• **Exercise objective**: Copy out all the records, word for word.

[Pixel coordinate grounding data]
Start of Block
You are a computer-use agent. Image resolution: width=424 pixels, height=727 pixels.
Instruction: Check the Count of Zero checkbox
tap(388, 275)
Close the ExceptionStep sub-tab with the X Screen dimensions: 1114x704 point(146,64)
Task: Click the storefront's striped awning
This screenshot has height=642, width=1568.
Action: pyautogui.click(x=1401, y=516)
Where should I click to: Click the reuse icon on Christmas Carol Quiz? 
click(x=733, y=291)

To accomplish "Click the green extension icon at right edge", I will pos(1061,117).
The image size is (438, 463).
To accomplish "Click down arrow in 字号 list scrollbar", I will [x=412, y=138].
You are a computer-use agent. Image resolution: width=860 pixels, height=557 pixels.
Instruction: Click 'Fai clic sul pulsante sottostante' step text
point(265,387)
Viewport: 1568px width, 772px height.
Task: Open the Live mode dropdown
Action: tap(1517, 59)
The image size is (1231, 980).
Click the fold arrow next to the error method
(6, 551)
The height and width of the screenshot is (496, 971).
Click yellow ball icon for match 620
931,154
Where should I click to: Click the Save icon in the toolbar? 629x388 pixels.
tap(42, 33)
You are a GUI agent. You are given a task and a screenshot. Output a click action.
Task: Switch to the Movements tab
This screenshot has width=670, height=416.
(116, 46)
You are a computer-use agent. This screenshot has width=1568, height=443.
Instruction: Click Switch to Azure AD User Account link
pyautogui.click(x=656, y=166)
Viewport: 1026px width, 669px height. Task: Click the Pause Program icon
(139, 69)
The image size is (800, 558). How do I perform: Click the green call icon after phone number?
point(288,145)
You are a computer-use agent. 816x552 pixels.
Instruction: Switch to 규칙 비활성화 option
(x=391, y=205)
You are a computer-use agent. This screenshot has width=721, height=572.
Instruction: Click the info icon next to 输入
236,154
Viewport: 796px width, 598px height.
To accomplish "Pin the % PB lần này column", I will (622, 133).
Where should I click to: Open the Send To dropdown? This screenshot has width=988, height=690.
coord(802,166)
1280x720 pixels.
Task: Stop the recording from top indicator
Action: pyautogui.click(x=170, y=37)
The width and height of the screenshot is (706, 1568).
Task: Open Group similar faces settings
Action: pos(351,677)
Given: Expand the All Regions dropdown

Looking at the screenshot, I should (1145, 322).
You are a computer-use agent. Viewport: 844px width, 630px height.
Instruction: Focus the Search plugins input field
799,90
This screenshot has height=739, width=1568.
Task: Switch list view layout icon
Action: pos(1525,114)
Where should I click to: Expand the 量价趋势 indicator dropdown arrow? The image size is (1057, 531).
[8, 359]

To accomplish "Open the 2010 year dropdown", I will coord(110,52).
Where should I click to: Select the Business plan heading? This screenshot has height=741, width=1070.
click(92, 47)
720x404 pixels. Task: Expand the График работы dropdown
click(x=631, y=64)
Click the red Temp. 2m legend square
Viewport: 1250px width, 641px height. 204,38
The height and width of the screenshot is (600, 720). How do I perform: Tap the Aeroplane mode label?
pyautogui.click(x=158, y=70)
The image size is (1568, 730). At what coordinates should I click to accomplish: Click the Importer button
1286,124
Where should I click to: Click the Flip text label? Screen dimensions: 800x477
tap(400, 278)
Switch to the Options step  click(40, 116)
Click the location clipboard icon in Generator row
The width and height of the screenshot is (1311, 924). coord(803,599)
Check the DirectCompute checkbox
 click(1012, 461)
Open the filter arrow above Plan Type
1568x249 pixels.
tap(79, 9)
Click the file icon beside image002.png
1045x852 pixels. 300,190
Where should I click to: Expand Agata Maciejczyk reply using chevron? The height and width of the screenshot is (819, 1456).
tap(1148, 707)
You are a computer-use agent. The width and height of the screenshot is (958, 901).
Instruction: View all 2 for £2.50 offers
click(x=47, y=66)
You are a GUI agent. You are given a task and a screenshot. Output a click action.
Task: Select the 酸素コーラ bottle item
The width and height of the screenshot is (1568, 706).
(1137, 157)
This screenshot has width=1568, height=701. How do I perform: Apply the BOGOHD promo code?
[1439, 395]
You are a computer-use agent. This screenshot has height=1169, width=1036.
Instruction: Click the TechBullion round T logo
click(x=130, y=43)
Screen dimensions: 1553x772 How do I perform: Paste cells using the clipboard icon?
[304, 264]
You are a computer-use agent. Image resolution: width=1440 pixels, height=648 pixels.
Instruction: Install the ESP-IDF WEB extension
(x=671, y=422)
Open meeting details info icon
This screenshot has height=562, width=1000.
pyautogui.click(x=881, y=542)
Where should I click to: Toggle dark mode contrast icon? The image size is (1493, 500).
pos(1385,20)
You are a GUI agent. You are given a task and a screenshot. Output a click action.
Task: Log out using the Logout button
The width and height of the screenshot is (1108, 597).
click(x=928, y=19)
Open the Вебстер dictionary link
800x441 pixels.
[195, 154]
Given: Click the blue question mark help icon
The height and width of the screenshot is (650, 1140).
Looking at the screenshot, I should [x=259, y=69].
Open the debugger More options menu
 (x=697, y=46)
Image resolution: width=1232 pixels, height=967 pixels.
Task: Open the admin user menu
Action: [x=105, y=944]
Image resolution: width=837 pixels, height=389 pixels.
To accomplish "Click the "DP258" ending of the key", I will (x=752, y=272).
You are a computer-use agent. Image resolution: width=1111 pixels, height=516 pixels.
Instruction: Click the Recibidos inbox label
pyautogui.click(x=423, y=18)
End of Block
• **Exercise answer**:
You are a computer-use agent. Image resolution: width=424 pixels, height=727 pixels.
Instruction: Check the Count of Zero checkbox
tap(388, 275)
Close the ExceptionStep sub-tab with the X Screen dimensions: 1114x704 point(146,64)
Task: Click the storefront's striped awning
This screenshot has height=642, width=1568.
Action: pyautogui.click(x=1401, y=516)
Where should I click to: Click the reuse icon on Christmas Carol Quiz? 
click(x=733, y=291)

To accomplish "Click the green extension icon at right edge", I will pos(1061,117).
The image size is (438, 463).
To accomplish "Click down arrow in 字号 list scrollbar", I will [x=412, y=138].
You are a computer-use agent. Image resolution: width=860 pixels, height=557 pixels.
Instruction: Click 'Fai clic sul pulsante sottostante' step text
point(265,387)
Viewport: 1568px width, 772px height.
Task: Open the Live mode dropdown
Action: tap(1517, 59)
The image size is (1231, 980).
Click the fold arrow next to the error method
(6, 551)
The height and width of the screenshot is (496, 971).
Click yellow ball icon for match 620
931,154
Where should I click to: Click the Save icon in the toolbar? 629x388 pixels.
tap(42, 33)
You are a GUI agent. You are given a task and a screenshot. Output a click action.
Task: Switch to the Movements tab
This screenshot has width=670, height=416.
(116, 46)
You are a computer-use agent. This screenshot has width=1568, height=443.
Instruction: Click Switch to Azure AD User Account link
pyautogui.click(x=656, y=166)
Viewport: 1026px width, 669px height. Task: Click the Pause Program icon
(139, 69)
The image size is (800, 558). How do I perform: Click the green call icon after phone number?
point(288,145)
You are a computer-use agent. 816x552 pixels.
Instruction: Switch to 규칙 비활성화 option
(x=391, y=205)
You are a computer-use agent. This screenshot has width=721, height=572.
Instruction: Click the info icon next to 输入
236,154
Viewport: 796px width, 598px height.
To accomplish "Pin the % PB lần này column", I will (622, 133).
Where should I click to: Open the Send To dropdown? This screenshot has width=988, height=690.
coord(802,166)
1280x720 pixels.
Task: Stop the recording from top indicator
Action: pyautogui.click(x=170, y=37)
The width and height of the screenshot is (706, 1568).
Task: Open Group similar faces settings
Action: pos(351,677)
Given: Expand the All Regions dropdown

Looking at the screenshot, I should (1145, 322).
You are a computer-use agent. Viewport: 844px width, 630px height.
Instruction: Focus the Search plugins input field
799,90
This screenshot has height=739, width=1568.
Task: Switch list view layout icon
Action: pos(1525,114)
Where should I click to: Expand the 量价趋势 indicator dropdown arrow? The image size is (1057, 531).
[8, 359]

To accomplish "Open the 2010 year dropdown", I will coord(110,52).
Where should I click to: Select the Business plan heading? This screenshot has height=741, width=1070.
click(92, 47)
720x404 pixels. Task: Expand the График работы dropdown
click(x=631, y=64)
Click the red Temp. 2m legend square
Viewport: 1250px width, 641px height. 204,38
The height and width of the screenshot is (600, 720). How do I perform: Tap the Aeroplane mode label?
pyautogui.click(x=158, y=70)
The image size is (1568, 730). At what coordinates should I click to accomplish: Click the Importer button
1286,124
Where should I click to: Click the Flip text label? Screen dimensions: 800x477
tap(400, 278)
Switch to the Options step  click(40, 116)
Click the location clipboard icon in Generator row
The width and height of the screenshot is (1311, 924). coord(803,599)
Check the DirectCompute checkbox
 click(1012, 461)
Open the filter arrow above Plan Type
1568x249 pixels.
tap(79, 9)
Click the file icon beside image002.png
1045x852 pixels. 300,190
Where should I click to: Expand Agata Maciejczyk reply using chevron? The height and width of the screenshot is (819, 1456).
tap(1148, 707)
You are a computer-use agent. The width and height of the screenshot is (958, 901).
Instruction: View all 2 for £2.50 offers
click(x=47, y=66)
You are a GUI agent. You are given a task and a screenshot. Output a click action.
Task: Select the 酸素コーラ bottle item
The width and height of the screenshot is (1568, 706).
(1137, 157)
This screenshot has width=1568, height=701. How do I perform: Apply the BOGOHD promo code?
[1439, 395]
You are a computer-use agent. This screenshot has height=1169, width=1036.
Instruction: Click the TechBullion round T logo
click(x=130, y=43)
Screen dimensions: 1553x772 How do I perform: Paste cells using the clipboard icon?
[304, 264]
You are a computer-use agent. Image resolution: width=1440 pixels, height=648 pixels.
Instruction: Install the ESP-IDF WEB extension
(x=671, y=422)
Open meeting details info icon
This screenshot has height=562, width=1000.
pyautogui.click(x=881, y=542)
Where should I click to: Toggle dark mode contrast icon? The image size is (1493, 500).
pos(1385,20)
You are a GUI agent. You are given a task and a screenshot. Output a click action.
Task: Log out using the Logout button
The width and height of the screenshot is (1108, 597).
click(x=928, y=19)
Open the Вебстер dictionary link
800x441 pixels.
[195, 154]
Given: Click the blue question mark help icon
The height and width of the screenshot is (650, 1140).
Looking at the screenshot, I should [x=259, y=69].
Open the debugger More options menu
 (x=697, y=46)
Image resolution: width=1232 pixels, height=967 pixels.
Task: Open the admin user menu
Action: [x=105, y=944]
Image resolution: width=837 pixels, height=389 pixels.
To accomplish "Click the "DP258" ending of the key", I will (x=752, y=272).
You are a computer-use agent. Image resolution: width=1111 pixels, height=516 pixels.
Instruction: Click the Recibidos inbox label
pyautogui.click(x=423, y=18)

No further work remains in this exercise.